Which brings us to the end of the player-side class demesnes. I do wish these were a little less over the top in power, because staging a challenge means it’s a bigger fight where the PC of that demesne gets most of that session’s spotlight time. I’m sure it’s fine in Matt’s style (I’ve watched only a few of his YouTube videos, so I don’t grok that style yet), but it would be rough in my style. They’re definitely appealing as a player and make you want to get involved in building a stronghold. Much like Birthright, you really don’t want to be the one party member who doesn’t (yet?) have a demesne, though.

Villain Strongholds

I’m going to cover this section fairly quickly, because it’s just one page. Villains don’t get a 12-class breakdown. Instead, there are three “classes” of villains, at least vis-à-vis demesnes: necromancer, shaman, and warlord. Their minions likewise have three types: mindless servants, rampaging hordes, and tactical phalanxes. Minion type and villain type aren’t deliberately connected.
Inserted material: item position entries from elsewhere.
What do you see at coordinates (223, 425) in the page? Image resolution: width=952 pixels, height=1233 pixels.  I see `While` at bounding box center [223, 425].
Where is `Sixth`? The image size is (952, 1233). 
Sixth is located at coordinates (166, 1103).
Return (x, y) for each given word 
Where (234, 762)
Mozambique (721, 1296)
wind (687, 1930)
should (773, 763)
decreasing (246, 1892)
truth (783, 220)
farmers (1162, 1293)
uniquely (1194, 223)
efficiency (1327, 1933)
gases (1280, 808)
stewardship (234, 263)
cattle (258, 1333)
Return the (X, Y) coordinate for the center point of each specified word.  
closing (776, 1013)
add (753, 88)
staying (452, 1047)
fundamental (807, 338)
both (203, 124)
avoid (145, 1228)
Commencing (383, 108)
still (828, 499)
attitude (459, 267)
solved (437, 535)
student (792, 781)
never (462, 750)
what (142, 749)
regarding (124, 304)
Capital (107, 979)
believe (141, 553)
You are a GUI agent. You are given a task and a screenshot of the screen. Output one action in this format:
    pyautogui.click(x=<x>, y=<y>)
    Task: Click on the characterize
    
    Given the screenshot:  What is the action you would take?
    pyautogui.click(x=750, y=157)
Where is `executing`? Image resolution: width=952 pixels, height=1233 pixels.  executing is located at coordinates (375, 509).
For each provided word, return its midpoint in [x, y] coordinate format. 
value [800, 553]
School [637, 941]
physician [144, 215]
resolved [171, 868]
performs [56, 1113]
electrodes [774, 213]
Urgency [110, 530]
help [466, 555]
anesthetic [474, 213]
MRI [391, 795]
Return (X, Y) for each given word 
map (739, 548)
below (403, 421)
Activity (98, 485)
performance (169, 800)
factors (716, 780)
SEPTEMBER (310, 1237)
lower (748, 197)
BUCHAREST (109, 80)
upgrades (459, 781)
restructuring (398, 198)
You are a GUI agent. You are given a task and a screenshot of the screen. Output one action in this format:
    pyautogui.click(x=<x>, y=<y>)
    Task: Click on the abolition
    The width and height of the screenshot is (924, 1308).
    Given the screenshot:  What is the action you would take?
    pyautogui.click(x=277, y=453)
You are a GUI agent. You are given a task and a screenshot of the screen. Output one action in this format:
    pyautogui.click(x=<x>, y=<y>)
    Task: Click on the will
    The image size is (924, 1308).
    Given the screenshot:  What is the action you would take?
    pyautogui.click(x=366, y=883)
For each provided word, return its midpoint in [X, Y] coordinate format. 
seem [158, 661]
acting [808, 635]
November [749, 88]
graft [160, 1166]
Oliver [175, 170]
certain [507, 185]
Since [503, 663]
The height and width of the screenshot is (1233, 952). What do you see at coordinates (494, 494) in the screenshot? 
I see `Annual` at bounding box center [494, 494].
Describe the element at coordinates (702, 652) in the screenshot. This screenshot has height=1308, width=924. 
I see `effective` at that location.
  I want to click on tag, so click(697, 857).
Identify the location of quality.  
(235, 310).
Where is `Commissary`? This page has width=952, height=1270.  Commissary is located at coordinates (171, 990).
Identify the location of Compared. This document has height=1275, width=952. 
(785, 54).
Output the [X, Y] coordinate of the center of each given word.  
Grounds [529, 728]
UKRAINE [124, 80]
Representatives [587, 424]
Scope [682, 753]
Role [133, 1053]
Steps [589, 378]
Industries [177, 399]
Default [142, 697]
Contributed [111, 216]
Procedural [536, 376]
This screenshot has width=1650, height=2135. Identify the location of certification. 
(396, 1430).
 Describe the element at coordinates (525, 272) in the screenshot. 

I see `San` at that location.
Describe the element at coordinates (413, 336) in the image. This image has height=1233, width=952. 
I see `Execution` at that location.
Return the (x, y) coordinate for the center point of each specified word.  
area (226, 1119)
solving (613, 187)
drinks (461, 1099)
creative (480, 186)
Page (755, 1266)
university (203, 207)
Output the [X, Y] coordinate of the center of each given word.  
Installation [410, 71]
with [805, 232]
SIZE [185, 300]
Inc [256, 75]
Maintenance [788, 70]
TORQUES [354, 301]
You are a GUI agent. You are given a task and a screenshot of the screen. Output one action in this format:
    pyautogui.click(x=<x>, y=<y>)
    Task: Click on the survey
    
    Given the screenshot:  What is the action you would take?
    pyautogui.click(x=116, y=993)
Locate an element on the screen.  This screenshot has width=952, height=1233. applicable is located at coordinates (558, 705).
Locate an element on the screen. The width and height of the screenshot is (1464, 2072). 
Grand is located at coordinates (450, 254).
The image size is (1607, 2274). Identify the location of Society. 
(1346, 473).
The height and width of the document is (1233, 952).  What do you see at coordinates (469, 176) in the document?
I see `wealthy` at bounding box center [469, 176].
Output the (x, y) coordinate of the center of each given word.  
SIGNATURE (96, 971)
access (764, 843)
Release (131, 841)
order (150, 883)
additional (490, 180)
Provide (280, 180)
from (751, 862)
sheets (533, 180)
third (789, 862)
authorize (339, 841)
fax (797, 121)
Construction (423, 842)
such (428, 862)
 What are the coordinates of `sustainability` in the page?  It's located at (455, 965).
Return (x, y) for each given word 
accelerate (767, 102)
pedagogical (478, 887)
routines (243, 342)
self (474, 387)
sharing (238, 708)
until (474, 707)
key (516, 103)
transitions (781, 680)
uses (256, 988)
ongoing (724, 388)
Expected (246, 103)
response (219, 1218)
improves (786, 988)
It’s hard to tell how hard you’d have to hit a PC stronghold with a villain and minions to get anywhere with presenting a threat. The abilities offered here are cool, but not remotely similar to the scale of player abilities. The stronghold-versus-stronghold exploration play that the text proposes does sound like a lot of fun, at least.

Special Allies

There’s a great table of special allies, sorted by alignment. Sorting anything by alignment is a curious decision in 5e, but okay. The idea of gaining a young or adult dragon as an ally is fun, but the terms of “alliance” are much trickier, as the text suggests. You don’t so much give orders as tell them your plans and hope for the best. In fairness, the players in my campaign sort of have a copper-green dragon ally, now that they went to the trouble of bringing him back from death after killing him. (Dragons in my campaign are all chromatic-metallic mixes and alignment-ambiguous.) All relationships have their problems.

Anyway, powerful creatures that you can go have a conversation with to see if they can help you never really gets old, as long as they’re not so motivated to help that they solve your problems for you. Adult dragons, storm giants, and the like are more patron than ally until mid-late play, I would expect.

Conclusion

I don’t want to be unfair to this text, because I still haven’t read the whole book thoroughly. The mechanics of this section seem unpolished to me, which is unfair – that’s my association with vastly powerful abilities handed out unevenly.